By Stan Bush
DENVER (CBS4)– Protesters are comparing Republican Sen. Cory Gardner to the Baltimore Colts for relocating his field office from the Chase Building in downtown Denver to a federal courthouse before announcing the move to voters.
The Colts left for their new home in Indianapolis in the middle of the night in 1984, which was a surprise for their fans.
“It seems like we can’t nail him down on policy issues much less where he is,” says Katie Farnan with Indivisible Front Range Resistance.
Gardner moved after weeks of protests swarmed his office during the height of the Obamacare repeal effort.
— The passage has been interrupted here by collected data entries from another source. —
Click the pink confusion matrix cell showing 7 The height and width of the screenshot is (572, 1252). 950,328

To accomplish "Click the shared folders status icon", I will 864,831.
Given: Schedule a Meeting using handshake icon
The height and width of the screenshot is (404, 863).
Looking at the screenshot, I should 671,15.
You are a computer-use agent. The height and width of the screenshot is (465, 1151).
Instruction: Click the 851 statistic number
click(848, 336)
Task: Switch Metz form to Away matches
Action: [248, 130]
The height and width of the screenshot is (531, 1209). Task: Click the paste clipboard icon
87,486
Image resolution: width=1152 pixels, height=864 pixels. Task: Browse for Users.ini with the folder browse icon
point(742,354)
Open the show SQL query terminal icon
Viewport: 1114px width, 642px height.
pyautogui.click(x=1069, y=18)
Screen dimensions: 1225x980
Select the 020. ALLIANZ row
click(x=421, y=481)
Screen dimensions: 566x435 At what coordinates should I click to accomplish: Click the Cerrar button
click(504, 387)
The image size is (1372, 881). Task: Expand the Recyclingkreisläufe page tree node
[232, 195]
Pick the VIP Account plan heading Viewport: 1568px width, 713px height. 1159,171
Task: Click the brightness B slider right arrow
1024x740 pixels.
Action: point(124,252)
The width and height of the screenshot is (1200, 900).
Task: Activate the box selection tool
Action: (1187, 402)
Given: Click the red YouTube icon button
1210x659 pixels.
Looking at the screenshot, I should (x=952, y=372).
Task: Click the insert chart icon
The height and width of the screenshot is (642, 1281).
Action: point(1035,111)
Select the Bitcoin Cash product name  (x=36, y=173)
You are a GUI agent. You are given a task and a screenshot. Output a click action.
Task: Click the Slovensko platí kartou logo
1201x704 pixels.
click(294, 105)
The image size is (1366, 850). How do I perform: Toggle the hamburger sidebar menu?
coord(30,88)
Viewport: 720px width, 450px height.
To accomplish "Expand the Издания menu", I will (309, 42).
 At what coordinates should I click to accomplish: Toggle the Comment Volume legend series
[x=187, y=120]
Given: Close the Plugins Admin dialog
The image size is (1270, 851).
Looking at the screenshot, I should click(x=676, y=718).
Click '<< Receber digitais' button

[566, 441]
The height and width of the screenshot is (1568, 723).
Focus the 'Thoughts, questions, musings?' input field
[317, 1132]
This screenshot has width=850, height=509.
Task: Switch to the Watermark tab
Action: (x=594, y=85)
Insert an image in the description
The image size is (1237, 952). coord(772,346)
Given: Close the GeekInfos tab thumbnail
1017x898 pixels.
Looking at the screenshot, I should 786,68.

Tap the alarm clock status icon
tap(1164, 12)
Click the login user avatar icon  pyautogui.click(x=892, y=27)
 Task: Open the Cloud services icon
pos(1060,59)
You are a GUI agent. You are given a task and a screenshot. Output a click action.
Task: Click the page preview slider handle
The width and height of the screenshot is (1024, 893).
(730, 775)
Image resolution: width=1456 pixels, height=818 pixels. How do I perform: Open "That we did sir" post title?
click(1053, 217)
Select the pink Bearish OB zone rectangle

A Gardner spokesman says the office moved out because protests were disrupting neighboring businesses.
“This is something we have discussed for a while, and we thought a government building would be best for our constituent services,” Gardner released in a statement.
In June, a nearly a dozen handicapped protesters were arrested after camping out in the lobby of Gardner’s field office and refusing to leave. Gardner asked on Friday that those protesters not be charged.
But protesters have criticized Gardner’s move because he did not announce it during a telephone town hall held Wednesday night. Instead, the move was announced Friday morning after moving operation were underway.
“The question is to why a senator who says his most important, the thing that’s most important to him is hearing from constituents, then why he would choose to be in a building like this,” says Farnan.
Gardner’s new office is in the U.S. Custom House, a federal bankruptcy court at 19th and Stout Street. Visitors will have to pass through security to enter and face U.S. Marshals if they refuse to leave.
Farnan says Gardner is retreating behind a wall as Republicans face an avalanche of public anger.
“You have to face your harshest critics if you have ideas that effect everybody and that’s just how it is,” says Farnan.
In Florida, Sen. Marco Rubio faces a similar dilemma. A landlord evicted the Republican’s Tampa field office because protesters were disrupting private businesses. Rubio has not been able to secure a lease in the area since and his staff has turned to taking constituent calls at local coffee shops.
Democrats are also considering different office accommodations as political anger flourishes. Sen. Michael Bennet’s office also says they are “considering moving for a host of reasons. Security is always a consideration.”